··· EXERCISE INPUTS ···

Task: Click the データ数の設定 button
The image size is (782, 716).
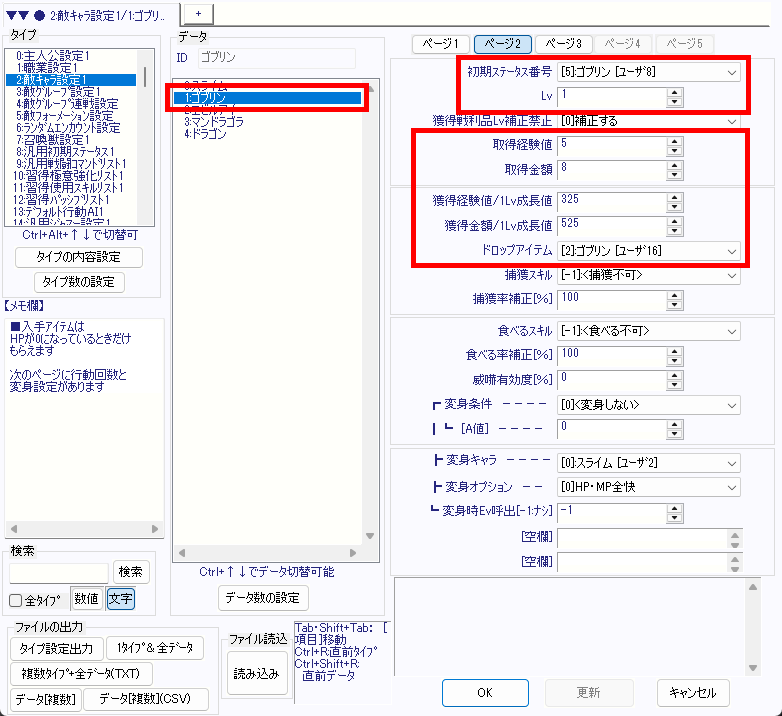Action: 263,598
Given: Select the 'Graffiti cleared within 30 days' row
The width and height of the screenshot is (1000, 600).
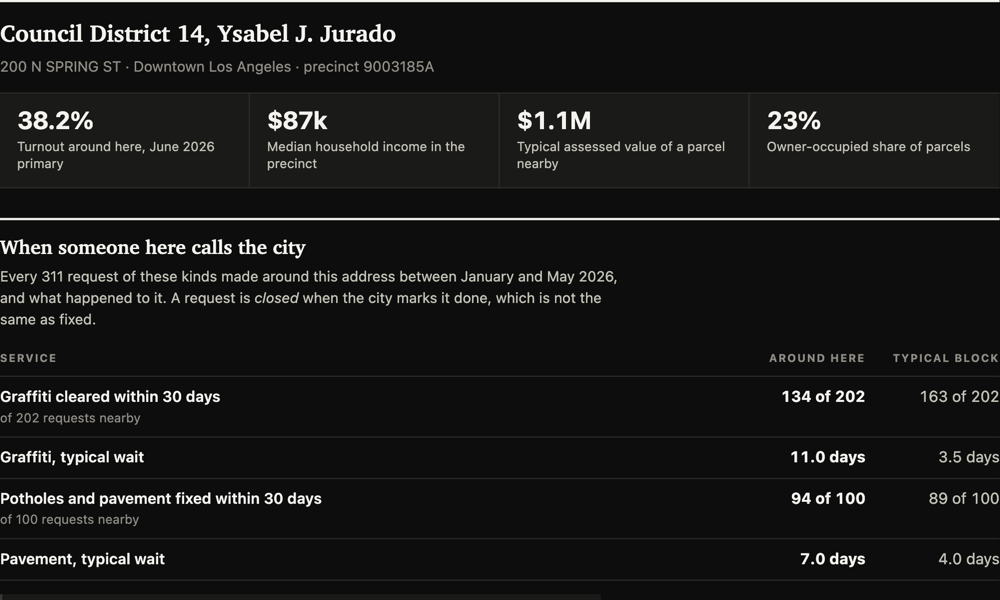Looking at the screenshot, I should pos(500,407).
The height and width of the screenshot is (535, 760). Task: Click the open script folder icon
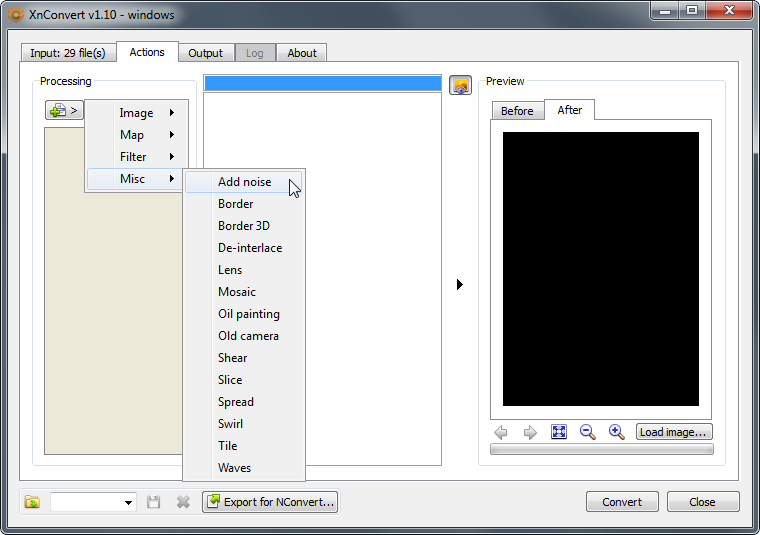click(32, 502)
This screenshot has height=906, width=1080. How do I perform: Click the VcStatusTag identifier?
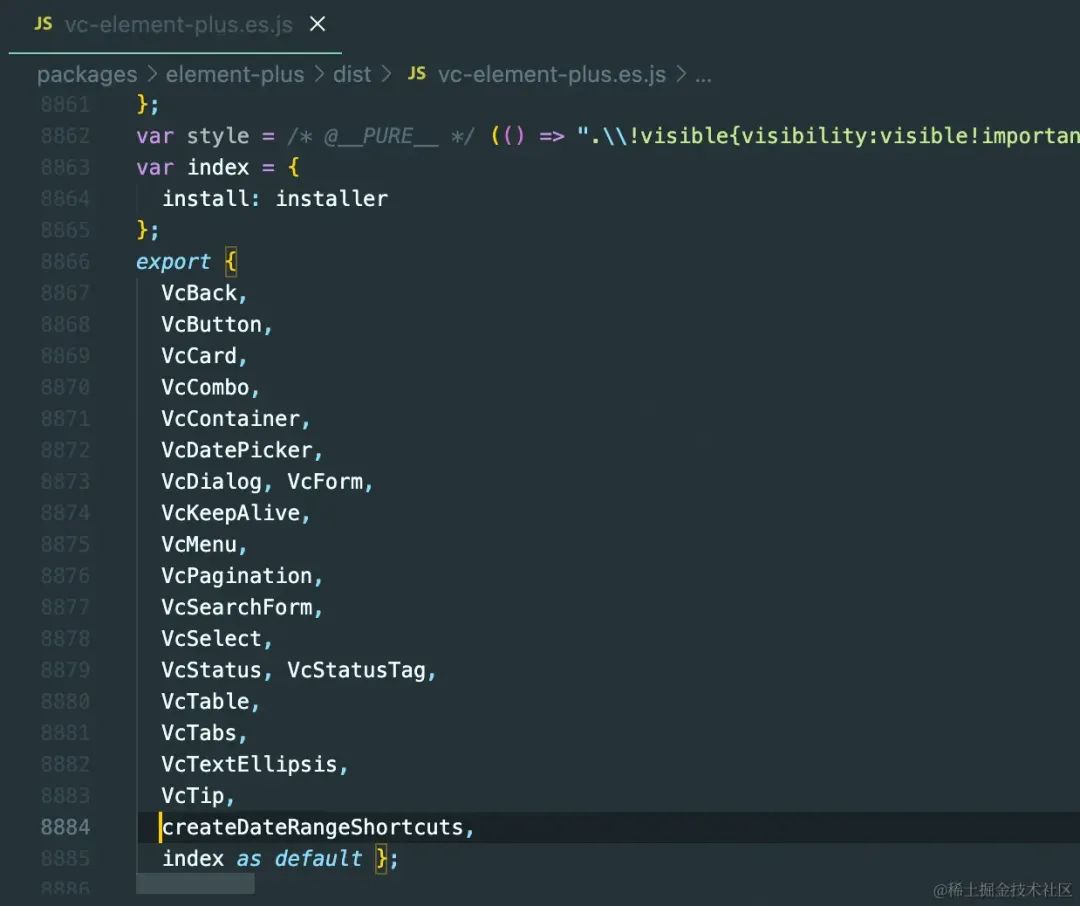click(356, 670)
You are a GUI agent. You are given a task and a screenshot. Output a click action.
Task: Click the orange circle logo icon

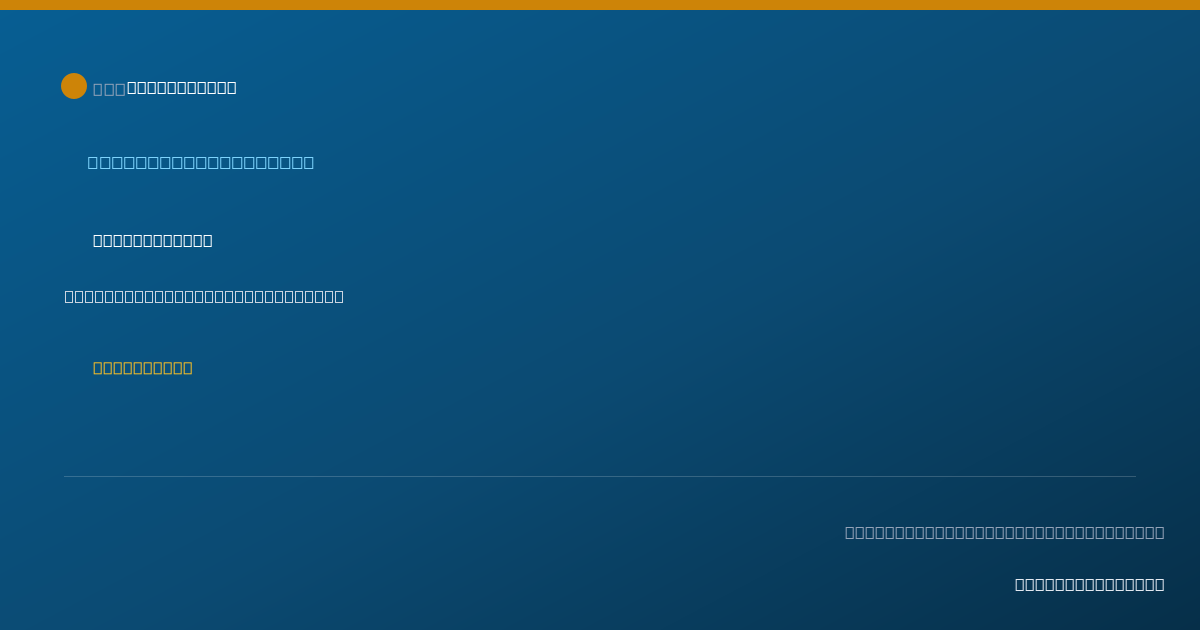(74, 86)
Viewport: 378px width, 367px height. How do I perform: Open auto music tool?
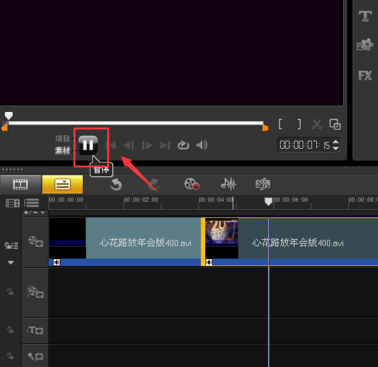pyautogui.click(x=263, y=184)
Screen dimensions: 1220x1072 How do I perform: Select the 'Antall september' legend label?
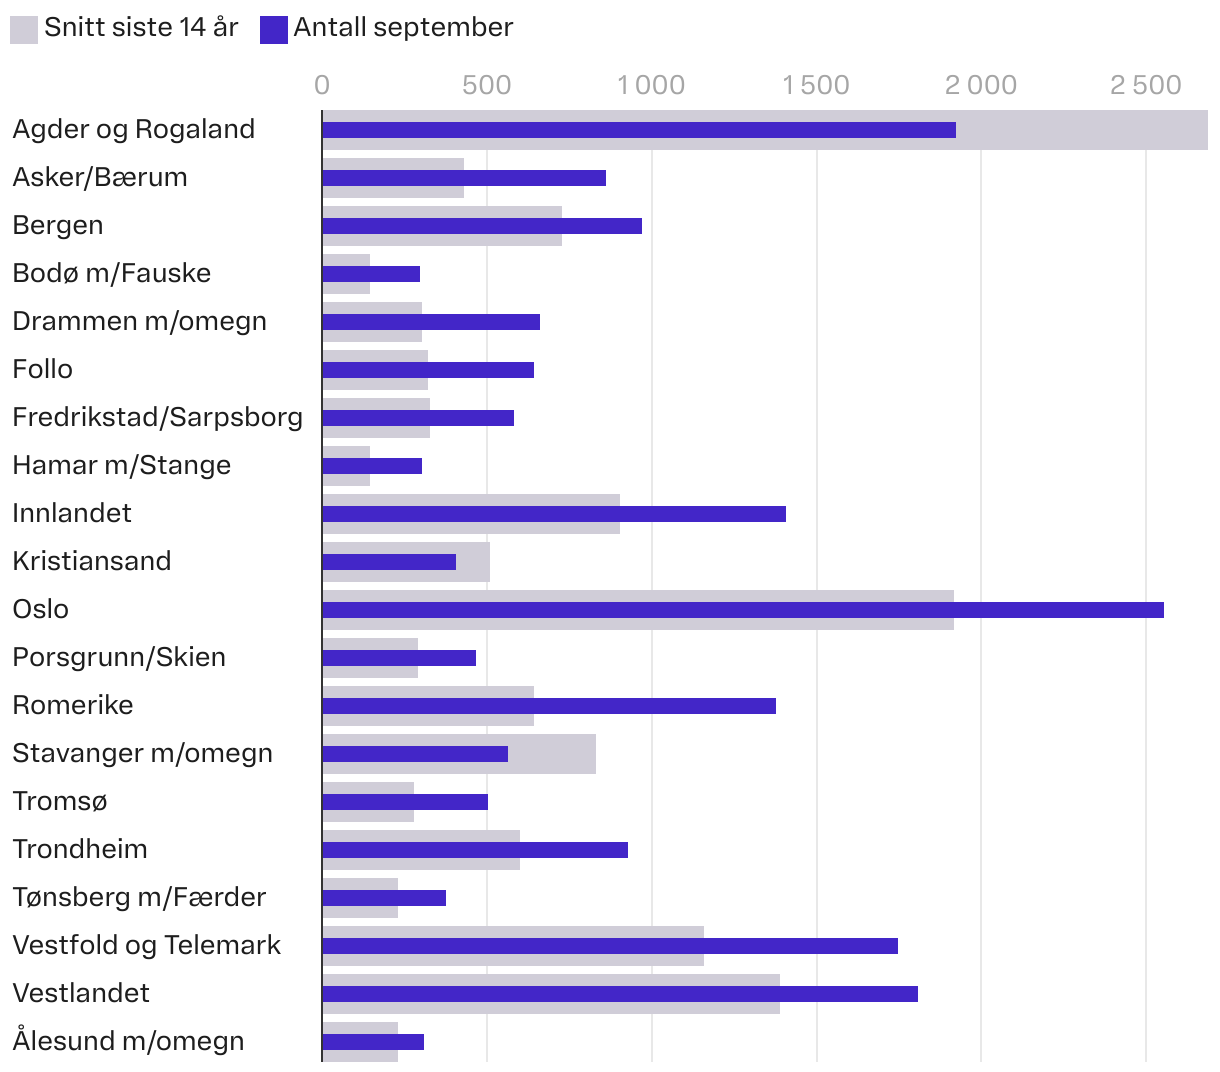(403, 28)
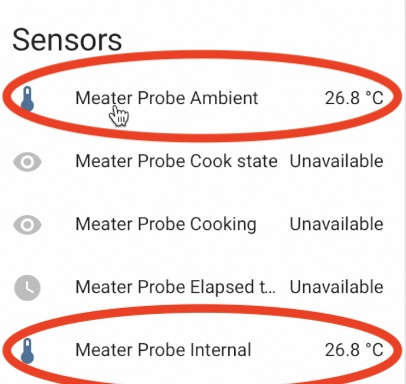Click the Internal 26.8 °C reading

tap(354, 350)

···

§ WORK REQUIRED: Pictures do not go in the copy; print every entry exactly as it stands.

§ TASK OUTPUT:
Task: Click the データ数の設定 button
The image size is (782, 716).
Action: 263,598
Given: Select the 'Graffiti cleared within 30 days' row
The width and height of the screenshot is (1000, 600).
Looking at the screenshot, I should pos(500,407).
The height and width of the screenshot is (535, 760). Task: Click the open script folder icon
click(32, 502)
This screenshot has height=906, width=1080. How do I perform: Click the VcStatusTag identifier?
click(356, 670)
You are a GUI agent. You are given a task and a screenshot. Output a click action.
Task: Click the orange circle logo icon

(74, 86)
Viewport: 378px width, 367px height. How do I perform: Open auto music tool?
pyautogui.click(x=263, y=184)
Screen dimensions: 1220x1072 How do I perform: Select the 'Antall september' legend label?
(403, 28)
Click the Internal 26.8 °C reading

tap(354, 350)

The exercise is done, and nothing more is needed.